- **DATASET RECORDS**:
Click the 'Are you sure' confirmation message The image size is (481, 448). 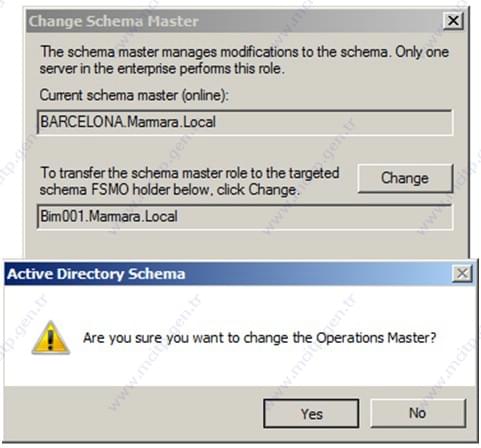[x=259, y=338]
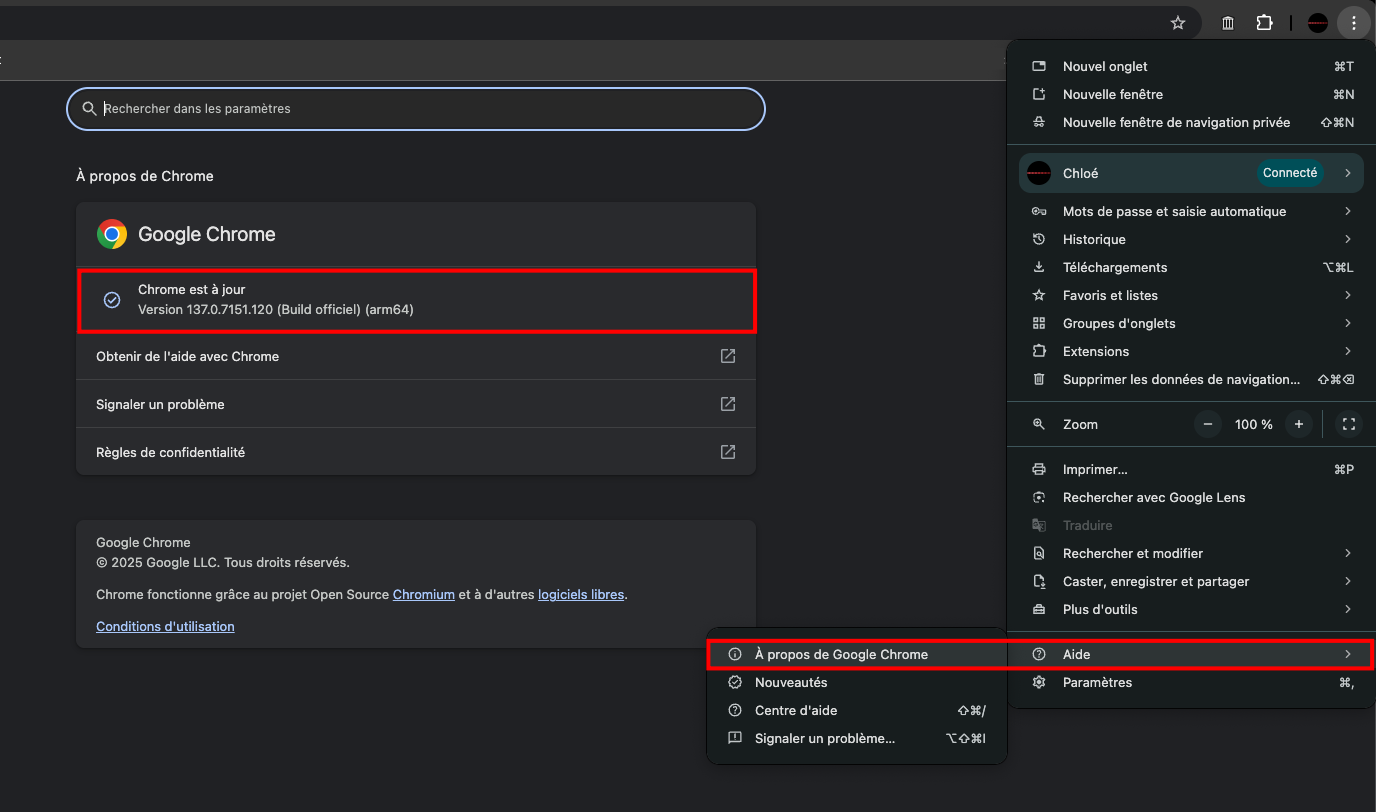Click the fullscreen icon beside Zoom

pyautogui.click(x=1348, y=424)
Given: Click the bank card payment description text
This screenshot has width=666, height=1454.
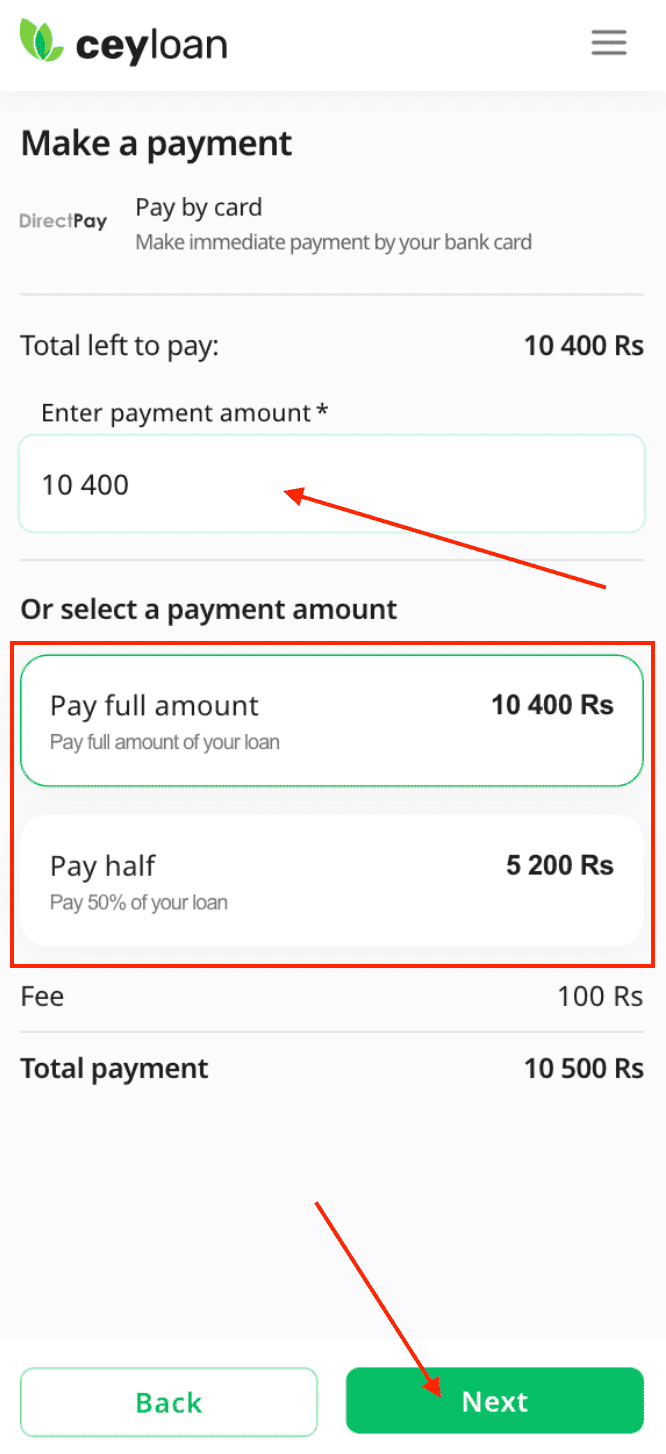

- **PROBLEM TO SOLVE**: Everything from the line with "Given: Click the" through the last line above must be repeated exactly, except the pictures.

- **TASK OUTPUT**:
Given: Click the bank card payment description text
This screenshot has width=666, height=1454.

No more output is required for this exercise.